Stored records
++++

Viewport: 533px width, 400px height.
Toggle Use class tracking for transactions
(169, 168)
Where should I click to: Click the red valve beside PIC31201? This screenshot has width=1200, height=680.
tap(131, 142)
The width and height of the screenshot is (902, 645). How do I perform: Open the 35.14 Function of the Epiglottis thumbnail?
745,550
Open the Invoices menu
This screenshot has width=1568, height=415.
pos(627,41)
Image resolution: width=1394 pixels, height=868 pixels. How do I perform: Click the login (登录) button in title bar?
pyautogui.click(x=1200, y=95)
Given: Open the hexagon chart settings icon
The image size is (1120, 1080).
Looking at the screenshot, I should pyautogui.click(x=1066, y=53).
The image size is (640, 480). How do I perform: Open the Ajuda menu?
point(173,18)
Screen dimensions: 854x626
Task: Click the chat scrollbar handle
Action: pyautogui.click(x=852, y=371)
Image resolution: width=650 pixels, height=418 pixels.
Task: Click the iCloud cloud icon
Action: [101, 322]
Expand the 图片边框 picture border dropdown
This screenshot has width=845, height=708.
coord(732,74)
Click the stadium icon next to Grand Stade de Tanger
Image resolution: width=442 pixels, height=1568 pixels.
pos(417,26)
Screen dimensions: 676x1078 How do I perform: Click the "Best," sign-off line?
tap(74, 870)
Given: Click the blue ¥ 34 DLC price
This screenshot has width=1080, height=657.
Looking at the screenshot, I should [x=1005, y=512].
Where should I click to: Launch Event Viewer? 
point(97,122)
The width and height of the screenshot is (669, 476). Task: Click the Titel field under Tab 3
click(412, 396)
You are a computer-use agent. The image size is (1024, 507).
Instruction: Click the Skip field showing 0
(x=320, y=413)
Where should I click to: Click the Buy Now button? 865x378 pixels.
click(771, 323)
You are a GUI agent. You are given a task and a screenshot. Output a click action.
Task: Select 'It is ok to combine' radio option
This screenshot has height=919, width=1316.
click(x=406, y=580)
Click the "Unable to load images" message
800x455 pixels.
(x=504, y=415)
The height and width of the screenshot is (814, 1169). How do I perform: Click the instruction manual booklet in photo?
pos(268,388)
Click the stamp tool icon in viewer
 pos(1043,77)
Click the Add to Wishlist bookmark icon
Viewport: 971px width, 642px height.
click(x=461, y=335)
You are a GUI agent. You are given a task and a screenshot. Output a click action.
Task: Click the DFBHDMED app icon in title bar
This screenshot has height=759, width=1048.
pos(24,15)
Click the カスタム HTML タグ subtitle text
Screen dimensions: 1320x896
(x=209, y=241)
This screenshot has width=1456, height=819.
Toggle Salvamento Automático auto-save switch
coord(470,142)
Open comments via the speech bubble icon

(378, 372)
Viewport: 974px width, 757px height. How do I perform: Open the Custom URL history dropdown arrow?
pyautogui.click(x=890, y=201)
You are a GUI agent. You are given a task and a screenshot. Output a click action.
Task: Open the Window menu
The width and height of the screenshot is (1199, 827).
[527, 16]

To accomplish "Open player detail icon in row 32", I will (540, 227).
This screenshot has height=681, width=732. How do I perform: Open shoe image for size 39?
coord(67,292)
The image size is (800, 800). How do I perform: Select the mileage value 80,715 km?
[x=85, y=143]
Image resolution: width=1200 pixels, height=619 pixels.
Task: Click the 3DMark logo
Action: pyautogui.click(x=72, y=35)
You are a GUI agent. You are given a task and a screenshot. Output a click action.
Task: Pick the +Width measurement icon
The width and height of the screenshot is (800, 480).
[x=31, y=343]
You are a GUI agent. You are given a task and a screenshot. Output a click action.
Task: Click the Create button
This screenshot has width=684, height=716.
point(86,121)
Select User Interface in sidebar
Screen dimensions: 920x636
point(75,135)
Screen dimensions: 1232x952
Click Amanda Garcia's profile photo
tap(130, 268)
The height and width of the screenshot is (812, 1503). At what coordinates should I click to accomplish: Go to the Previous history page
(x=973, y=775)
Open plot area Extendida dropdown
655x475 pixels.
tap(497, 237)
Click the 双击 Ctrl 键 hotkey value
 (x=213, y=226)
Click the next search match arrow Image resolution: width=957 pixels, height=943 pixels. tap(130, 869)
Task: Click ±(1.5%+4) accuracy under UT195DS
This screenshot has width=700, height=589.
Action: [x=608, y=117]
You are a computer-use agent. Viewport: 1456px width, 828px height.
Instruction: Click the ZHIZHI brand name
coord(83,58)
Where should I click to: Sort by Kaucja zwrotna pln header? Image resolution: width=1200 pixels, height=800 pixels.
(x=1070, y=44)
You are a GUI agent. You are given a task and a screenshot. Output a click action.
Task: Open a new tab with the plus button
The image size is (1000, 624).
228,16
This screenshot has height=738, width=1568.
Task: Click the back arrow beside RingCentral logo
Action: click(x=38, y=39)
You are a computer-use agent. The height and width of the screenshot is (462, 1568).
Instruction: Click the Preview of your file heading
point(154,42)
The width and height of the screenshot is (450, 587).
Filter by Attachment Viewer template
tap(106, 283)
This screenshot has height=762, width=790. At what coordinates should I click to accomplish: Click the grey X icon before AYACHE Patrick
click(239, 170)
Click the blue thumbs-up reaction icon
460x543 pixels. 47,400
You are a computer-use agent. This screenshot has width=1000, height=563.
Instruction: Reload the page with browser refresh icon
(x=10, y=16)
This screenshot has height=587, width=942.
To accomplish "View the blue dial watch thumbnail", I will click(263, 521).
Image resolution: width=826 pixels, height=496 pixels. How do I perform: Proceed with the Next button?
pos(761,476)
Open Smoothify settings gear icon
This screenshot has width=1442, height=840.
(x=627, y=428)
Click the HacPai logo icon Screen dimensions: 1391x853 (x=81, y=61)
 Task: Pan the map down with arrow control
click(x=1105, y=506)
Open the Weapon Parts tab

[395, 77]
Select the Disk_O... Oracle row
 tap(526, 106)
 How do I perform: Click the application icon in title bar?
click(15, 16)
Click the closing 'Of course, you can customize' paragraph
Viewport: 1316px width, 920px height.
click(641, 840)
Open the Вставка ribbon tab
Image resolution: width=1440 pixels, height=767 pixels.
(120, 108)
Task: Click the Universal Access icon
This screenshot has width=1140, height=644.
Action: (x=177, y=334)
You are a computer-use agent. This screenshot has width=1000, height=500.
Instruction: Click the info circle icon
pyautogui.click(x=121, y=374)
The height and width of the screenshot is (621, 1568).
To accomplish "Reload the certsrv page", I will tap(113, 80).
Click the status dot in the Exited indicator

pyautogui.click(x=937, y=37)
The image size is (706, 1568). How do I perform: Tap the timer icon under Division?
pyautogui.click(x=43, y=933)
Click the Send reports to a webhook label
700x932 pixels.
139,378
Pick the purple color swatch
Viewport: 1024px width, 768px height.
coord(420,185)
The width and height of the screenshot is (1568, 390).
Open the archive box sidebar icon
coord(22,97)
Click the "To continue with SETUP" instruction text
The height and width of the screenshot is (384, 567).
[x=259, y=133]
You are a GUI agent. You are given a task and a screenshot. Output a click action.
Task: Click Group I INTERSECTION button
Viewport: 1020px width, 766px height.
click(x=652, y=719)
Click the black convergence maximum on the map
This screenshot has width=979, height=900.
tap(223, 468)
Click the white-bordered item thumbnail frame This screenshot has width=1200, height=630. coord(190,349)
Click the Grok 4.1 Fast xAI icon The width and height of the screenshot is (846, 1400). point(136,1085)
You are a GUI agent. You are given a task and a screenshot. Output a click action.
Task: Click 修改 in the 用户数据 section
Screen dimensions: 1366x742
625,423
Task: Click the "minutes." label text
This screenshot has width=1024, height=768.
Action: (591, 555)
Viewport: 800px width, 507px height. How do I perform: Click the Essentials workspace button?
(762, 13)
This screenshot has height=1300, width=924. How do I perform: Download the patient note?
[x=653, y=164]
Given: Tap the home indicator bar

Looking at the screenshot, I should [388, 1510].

++++

**What the exercise asks**.
If a line in the data above holds the string "computer", report that line.

**Output**.
You are a computer-use agent. The image size is (1024, 507).
You are a computer-use agent. Viewport: 1456px width, 828px height.
You are a computer-use agent. The height and width of the screenshot is (462, 1568).
You are a computer-use agent. This screenshot has width=1000, height=563.
You are a computer-use agent. This screenshot has width=1000, height=500.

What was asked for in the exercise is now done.